Improper Use of Wheelchair as a Physical Restraint
Penalty
Summary
Surveyors identified a deficiency related to the facility’s failure to ensure a resident was free from physical restraints. Resident #7, admitted with diagnoses including Alzheimer’s disease, diabetes mellitus, and anxiety disorder, was documented on a recent MDS as rarely understood and dependent for ADLs except eating. The resident ambulated independently on the unit without an assistive device and had documented verbal and other behaviors occurring one to three days during the look-back period. The care plan noted the resident had potential to be physically aggressive, chase staff, throw objects, and be combative with care, with interventions such as offering choices, administering medications as ordered, and intervening early when agitation occurred. During an observation and interview, Resident #7 was found sitting in a chair with the right arm of the chair positioned against the nursing station and a wheelchair placed directly in front of him. The left arm of the wheelchair was also against the nursing station, and both wheelchair wheels were locked, creating a barrier that appeared to restrain the resident, who was sleeping with his knees touching the locked wheelchair.
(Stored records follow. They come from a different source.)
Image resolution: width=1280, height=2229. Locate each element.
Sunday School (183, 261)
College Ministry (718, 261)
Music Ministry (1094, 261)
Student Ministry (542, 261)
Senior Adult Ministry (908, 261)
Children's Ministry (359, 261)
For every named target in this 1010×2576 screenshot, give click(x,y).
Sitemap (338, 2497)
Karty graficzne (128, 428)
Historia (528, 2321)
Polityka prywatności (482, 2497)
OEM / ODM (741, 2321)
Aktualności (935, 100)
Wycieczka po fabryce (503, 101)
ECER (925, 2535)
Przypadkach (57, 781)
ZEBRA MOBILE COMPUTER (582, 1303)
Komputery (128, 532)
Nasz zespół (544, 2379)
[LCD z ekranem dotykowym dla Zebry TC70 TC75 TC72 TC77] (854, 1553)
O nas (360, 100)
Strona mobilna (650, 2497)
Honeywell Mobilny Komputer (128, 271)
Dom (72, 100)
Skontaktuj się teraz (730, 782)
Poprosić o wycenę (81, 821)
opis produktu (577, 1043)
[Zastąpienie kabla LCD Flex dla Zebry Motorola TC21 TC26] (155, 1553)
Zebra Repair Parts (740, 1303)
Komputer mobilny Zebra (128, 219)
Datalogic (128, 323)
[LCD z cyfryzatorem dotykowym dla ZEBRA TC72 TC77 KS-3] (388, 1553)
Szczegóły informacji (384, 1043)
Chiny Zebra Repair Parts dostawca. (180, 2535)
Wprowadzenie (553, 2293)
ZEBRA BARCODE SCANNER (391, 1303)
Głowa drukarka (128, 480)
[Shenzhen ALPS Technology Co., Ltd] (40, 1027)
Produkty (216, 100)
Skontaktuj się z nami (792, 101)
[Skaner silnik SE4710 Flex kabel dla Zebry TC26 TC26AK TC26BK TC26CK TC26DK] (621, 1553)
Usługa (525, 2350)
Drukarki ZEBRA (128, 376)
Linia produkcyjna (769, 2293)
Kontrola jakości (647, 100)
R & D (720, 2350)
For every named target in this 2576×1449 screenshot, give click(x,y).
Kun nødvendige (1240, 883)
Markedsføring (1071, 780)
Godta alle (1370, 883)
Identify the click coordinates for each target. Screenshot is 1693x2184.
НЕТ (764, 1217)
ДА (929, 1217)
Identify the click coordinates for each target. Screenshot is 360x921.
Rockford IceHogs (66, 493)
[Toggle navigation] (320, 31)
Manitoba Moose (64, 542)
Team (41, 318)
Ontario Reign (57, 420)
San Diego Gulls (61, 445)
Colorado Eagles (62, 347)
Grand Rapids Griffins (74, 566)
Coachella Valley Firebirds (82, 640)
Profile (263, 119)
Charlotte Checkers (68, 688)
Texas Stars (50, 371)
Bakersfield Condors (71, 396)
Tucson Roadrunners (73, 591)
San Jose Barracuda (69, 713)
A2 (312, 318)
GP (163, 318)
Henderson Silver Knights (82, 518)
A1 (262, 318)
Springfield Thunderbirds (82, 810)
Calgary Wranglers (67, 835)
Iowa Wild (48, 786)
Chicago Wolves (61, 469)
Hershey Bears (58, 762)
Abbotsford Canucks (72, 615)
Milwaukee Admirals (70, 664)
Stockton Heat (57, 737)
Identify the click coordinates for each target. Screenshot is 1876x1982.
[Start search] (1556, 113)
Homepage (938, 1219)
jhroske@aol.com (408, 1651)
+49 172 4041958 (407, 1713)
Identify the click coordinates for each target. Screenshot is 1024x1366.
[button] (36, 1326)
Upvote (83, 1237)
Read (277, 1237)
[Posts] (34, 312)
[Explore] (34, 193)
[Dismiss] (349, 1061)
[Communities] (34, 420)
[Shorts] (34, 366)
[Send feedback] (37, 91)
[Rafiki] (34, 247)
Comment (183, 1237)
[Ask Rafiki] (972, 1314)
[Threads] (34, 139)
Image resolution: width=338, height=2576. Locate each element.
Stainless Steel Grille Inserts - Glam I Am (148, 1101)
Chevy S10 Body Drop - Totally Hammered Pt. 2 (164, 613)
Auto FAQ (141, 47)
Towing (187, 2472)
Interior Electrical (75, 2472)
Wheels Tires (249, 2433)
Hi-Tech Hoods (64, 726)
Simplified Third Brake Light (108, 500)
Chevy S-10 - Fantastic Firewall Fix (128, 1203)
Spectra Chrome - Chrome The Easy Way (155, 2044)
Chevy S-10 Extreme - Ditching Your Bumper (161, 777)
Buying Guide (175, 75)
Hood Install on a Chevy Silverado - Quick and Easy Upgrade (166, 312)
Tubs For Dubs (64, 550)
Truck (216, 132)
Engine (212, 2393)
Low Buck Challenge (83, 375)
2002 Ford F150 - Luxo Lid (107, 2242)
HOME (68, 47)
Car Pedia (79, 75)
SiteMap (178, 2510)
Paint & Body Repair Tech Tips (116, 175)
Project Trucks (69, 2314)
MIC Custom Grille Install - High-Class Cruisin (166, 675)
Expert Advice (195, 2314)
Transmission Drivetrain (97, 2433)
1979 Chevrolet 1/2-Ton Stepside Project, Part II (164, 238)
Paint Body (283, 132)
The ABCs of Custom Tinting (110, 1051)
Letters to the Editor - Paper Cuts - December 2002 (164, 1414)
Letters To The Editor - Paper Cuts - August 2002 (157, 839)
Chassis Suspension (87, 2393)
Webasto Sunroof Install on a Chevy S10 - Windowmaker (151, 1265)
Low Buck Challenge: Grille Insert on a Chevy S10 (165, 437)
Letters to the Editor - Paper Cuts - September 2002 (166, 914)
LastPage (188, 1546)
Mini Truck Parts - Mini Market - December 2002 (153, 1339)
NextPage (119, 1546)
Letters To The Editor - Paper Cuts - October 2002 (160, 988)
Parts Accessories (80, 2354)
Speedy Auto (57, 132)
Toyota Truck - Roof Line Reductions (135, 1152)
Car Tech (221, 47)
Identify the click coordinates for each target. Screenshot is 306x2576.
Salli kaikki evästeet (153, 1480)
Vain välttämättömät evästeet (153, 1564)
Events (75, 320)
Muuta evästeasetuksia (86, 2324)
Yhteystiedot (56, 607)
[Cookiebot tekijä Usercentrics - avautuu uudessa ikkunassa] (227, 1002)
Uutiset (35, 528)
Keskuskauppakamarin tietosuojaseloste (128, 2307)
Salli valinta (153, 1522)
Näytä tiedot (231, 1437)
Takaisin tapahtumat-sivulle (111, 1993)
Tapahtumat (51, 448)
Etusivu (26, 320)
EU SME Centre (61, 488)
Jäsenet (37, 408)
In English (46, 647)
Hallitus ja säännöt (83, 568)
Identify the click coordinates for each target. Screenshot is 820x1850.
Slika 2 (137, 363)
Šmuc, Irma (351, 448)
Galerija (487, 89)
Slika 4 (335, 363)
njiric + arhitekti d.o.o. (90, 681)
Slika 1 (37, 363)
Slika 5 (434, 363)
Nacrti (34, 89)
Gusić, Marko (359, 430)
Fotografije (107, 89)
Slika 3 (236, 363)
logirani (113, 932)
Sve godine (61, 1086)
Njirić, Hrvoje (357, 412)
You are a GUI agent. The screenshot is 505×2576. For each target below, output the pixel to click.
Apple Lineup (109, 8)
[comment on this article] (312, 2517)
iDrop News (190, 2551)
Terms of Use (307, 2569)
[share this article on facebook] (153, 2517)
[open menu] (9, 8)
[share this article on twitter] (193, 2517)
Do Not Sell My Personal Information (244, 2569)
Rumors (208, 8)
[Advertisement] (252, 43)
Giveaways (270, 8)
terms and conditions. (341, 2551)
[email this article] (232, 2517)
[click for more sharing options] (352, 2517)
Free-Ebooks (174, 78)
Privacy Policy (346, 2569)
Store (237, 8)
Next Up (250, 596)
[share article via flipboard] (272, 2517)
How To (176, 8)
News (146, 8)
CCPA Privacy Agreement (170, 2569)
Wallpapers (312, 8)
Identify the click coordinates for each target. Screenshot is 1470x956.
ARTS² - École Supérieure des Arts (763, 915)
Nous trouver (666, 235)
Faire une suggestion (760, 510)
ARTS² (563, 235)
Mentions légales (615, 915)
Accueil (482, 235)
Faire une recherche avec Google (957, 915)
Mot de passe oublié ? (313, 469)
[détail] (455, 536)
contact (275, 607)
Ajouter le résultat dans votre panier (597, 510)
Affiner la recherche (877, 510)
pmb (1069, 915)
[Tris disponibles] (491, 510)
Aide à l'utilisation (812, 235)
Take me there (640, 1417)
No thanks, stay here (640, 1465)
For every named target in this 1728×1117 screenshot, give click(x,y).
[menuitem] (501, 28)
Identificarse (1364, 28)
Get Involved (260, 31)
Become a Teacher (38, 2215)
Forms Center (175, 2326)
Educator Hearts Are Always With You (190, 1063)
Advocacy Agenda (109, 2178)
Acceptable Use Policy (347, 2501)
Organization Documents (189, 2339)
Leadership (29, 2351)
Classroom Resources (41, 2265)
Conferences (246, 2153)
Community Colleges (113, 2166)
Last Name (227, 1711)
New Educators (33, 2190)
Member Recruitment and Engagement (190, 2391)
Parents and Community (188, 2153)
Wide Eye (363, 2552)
An LPN confirmed both wheelchair wheels were locked and that the wheelchair should not have been placed in front of the resident. A CNA reported she had placed the wheelchair there in preparation to get the resident up for lunch, was unable to transfer him, and left the wheelchair in that position, acknowledging it was wrong to keep it there. The facility’s physical restraint policy stated that physical restraints are not used except when alternatives are not appropriate or effective for treating a medical symptom and defined physical restraints as any device attached or adjacent to the body that the individual cannot easily remove and that restricts freedom of movement or access to the body.